This week at Parkland, Dr. Thomas Rose presented an interesting case of pulmonary mucormycosis in a 19-year old presenting in DKA. Fortunately, through quick identification and appropriate management, the patient is back at home and continuing to improve 6 months after her initial presentation!
Mucormycosis is most common in diabetics, but is also seen in other immunosuppressed patients with hematologic malignancies or following solid organ or hematopoietic stem cell transplant.
Rhino-orbital-cerebral infection is the most common presentation and usually presents as acute sinusitis and can rapidly progress to orbital and cerebral involvement. 70% of rhino-orbital-cerebral infection occurs in diabetics, usually with DKA. Other sites of infection include GI, Renal, Cutaneous, and Pulmonary.

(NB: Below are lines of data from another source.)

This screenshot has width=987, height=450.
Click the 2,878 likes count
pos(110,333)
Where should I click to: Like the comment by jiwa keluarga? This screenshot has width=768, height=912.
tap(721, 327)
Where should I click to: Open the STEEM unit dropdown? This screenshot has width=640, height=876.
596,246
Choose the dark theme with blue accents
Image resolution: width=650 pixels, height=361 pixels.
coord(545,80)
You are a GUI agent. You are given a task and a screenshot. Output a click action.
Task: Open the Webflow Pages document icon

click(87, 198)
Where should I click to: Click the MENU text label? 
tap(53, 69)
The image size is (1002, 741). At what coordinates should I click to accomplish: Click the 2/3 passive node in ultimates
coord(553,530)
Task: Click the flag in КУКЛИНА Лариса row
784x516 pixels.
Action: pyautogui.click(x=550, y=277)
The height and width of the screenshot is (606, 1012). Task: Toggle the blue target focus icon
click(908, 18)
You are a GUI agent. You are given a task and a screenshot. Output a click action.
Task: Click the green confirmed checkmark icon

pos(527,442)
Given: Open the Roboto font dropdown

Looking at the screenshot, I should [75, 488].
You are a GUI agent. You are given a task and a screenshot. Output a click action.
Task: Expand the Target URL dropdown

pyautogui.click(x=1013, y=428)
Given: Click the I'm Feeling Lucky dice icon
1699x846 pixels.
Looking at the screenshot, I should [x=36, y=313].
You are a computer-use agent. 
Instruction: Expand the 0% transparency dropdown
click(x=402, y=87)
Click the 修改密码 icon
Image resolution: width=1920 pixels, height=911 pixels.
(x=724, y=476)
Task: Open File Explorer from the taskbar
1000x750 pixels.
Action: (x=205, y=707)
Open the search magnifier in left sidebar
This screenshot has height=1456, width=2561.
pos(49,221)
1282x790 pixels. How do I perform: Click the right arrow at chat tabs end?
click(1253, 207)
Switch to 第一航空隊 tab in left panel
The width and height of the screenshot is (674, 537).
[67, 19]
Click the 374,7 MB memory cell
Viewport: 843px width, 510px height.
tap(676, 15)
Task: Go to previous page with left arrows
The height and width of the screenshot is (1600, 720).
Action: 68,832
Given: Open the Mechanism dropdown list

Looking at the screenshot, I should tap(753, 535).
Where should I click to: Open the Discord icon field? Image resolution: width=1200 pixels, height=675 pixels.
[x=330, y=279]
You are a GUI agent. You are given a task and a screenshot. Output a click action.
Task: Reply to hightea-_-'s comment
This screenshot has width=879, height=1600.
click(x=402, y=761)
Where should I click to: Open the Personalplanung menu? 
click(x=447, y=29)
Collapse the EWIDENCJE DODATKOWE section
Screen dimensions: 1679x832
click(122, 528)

Pulmonary mucormycosis is rare. Reported cases have historically shown that pulmonary disease occurs mostly in diabetics (~50%), hematologic malignancies (~30%), CKD patients (~10%), and organ transplant recipients (~10%).
Presenting symptoms are usually cough and fever. Dr. Rose’s patient presented with no fevers, but thick blood-streaked sputum and AMS in severe DKA. Imaging typically shows consolidations or multiple nodules, often with effusions. Cavities are less commons (~25%), but were seen in our patient as shown below:
Diagnosis can be difficult, and you must have a high index of suspicion given the rapid progression of disease. Bronchoscopy is the most common method of diagnosis, and our patient underwent bronchoscopy and BAL, which grew Rhizopus. Unfortunately, only ~25-50% of cultures are positive, so histology (>90% sensitive) may be needed from bronchoscopic, thorascopic, or open approaches.
Treatment is most effective with a combined medical and surgical approach with all efforts to control the underlying disease (DKA, immunosuppression). IV amphotericin is the drug of choice and should be started as soon as possible – delay in treatment >6 days in those with hematologic malignancies resulted in a 2-fold increased in mortality. Equally important is aggressive surgical debridement to prevent further invasion into surrounding structures. After several weeks of amphotericin with favorable clinical response, patients can be stepped down to posaconazole or isavuconazole to be continued until clinic resolution and reversal of underlying immunosuppression, if feasible.
Outcome is poor for all forms of mucormycosis, but survival seems to be increasing. Rhinocerebral disease mortality ranges from 25-62%, and prognosis is best in those with disease confined to sinuses. Pulmonary disease, on the other hand, has mortality rates ranging from ~45-87%, due to difficulty with surgical cures, complications of massive hemoptysis, and the severity of underlying conditions.
Great job to the team on identifying the disease early and effectively treating this young woman! She was appropriately started on amphotericin and underwent multiple lobectomies. For antifungal therapy, she completed 3 months of amphotericin before she was stepped down to isavuconazole. She is now back at home and continuing to improve!
Lee FY, Mossad SB, Adal KA. Pulmonary mucormycosis: the last 30 years. Arch Intern Med 1999; 159:1301.
Chamilos G, Lewis RE, Kontoyiannis DP. Delaying amphotericin B-based frontline therapy significantly increases mortality among patients with hematologic malignancy who have zygomycosis. Clin Infect Dis 2008; 47:503.